**Request**
Copy out the rows below, swapping each "Viewport" for "Display" and leaving everything else as it is.

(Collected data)

BEGIN

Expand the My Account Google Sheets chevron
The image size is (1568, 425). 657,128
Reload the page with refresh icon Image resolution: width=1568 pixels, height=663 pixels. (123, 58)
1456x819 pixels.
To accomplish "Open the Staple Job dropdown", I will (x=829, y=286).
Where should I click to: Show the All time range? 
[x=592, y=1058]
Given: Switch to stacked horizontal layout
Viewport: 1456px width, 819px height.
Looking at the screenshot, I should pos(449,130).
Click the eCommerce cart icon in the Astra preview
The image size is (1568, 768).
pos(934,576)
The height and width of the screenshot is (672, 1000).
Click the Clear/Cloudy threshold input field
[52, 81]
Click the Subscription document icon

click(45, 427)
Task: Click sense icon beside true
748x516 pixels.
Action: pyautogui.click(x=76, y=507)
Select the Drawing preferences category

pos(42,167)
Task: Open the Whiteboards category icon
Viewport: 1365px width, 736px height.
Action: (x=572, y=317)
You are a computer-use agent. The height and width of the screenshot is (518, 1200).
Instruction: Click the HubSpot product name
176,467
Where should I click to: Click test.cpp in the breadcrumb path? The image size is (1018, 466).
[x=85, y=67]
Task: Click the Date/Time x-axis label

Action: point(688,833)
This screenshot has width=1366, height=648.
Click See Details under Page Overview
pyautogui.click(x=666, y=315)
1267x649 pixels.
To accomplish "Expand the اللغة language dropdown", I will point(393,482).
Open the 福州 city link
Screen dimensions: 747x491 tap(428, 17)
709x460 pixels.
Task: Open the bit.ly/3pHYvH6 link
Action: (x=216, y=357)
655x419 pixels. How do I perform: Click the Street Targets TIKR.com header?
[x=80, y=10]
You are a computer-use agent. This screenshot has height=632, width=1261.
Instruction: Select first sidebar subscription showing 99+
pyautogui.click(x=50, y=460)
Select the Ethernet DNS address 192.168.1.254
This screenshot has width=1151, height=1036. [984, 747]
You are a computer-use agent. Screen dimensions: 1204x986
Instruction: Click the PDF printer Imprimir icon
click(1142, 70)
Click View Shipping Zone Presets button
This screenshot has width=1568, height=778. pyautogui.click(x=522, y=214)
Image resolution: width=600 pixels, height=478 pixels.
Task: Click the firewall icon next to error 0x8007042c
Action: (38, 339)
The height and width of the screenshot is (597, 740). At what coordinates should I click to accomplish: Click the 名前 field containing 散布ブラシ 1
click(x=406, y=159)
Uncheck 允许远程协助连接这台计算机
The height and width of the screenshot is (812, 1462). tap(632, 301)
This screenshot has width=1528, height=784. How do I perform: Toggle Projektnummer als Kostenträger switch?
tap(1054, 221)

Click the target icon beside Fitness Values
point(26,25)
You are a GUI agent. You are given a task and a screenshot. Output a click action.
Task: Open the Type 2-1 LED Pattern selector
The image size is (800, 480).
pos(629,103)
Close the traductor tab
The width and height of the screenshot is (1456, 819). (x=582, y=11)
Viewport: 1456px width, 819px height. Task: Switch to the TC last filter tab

END

**Task result**
Expand the My Account Google Sheets chevron
The image size is (1568, 425). 657,128
Reload the page with refresh icon Image resolution: width=1568 pixels, height=663 pixels. (123, 58)
1456x819 pixels.
To accomplish "Open the Staple Job dropdown", I will (x=829, y=286).
Where should I click to: Show the All time range? 
[x=592, y=1058]
Given: Switch to stacked horizontal layout
Display: 1456px width, 819px height.
Looking at the screenshot, I should pos(449,130).
Click the eCommerce cart icon in the Astra preview
The image size is (1568, 768).
pos(934,576)
The height and width of the screenshot is (672, 1000).
Click the Clear/Cloudy threshold input field
[52, 81]
Click the Subscription document icon

click(45, 427)
Task: Click sense icon beside true
748x516 pixels.
Action: pyautogui.click(x=76, y=507)
Select the Drawing preferences category

pos(42,167)
Task: Open the Whiteboards category icon
Display: 1365px width, 736px height.
Action: (x=572, y=317)
You are a computer-use agent. The height and width of the screenshot is (518, 1200).
Instruction: Click the HubSpot product name
176,467
Where should I click to: Click test.cpp in the breadcrumb path? The image size is (1018, 466).
[x=85, y=67]
Task: Click the Date/Time x-axis label

Action: point(688,833)
This screenshot has width=1366, height=648.
Click See Details under Page Overview
pyautogui.click(x=666, y=315)
1267x649 pixels.
To accomplish "Expand the اللغة language dropdown", I will point(393,482).
Open the 福州 city link
Screen dimensions: 747x491 tap(428, 17)
709x460 pixels.
Task: Open the bit.ly/3pHYvH6 link
Action: (x=216, y=357)
655x419 pixels. How do I perform: Click the Street Targets TIKR.com header?
[x=80, y=10]
You are a computer-use agent. This screenshot has height=632, width=1261.
Instruction: Select first sidebar subscription showing 99+
pyautogui.click(x=50, y=460)
Select the Ethernet DNS address 192.168.1.254
This screenshot has width=1151, height=1036. [984, 747]
You are a computer-use agent. Screen dimensions: 1204x986
Instruction: Click the PDF printer Imprimir icon
click(1142, 70)
Click View Shipping Zone Presets button
This screenshot has width=1568, height=778. pyautogui.click(x=522, y=214)
Image resolution: width=600 pixels, height=478 pixels.
Task: Click the firewall icon next to error 0x8007042c
Action: (38, 339)
The height and width of the screenshot is (597, 740). At what coordinates should I click to accomplish: Click the 名前 field containing 散布ブラシ 1
click(x=406, y=159)
Uncheck 允许远程协助连接这台计算机
The height and width of the screenshot is (812, 1462). tap(632, 301)
This screenshot has width=1528, height=784. How do I perform: Toggle Projektnummer als Kostenträger switch?
tap(1054, 221)

Click the target icon beside Fitness Values
point(26,25)
You are a GUI agent. You are given a task and a screenshot. Output a click action.
Task: Open the Type 2-1 LED Pattern selector
The image size is (800, 480).
pos(629,103)
Close the traductor tab
The width and height of the screenshot is (1456, 819). (x=582, y=11)
Display: 1456px width, 819px height. Task: Switch to the TC last filter tab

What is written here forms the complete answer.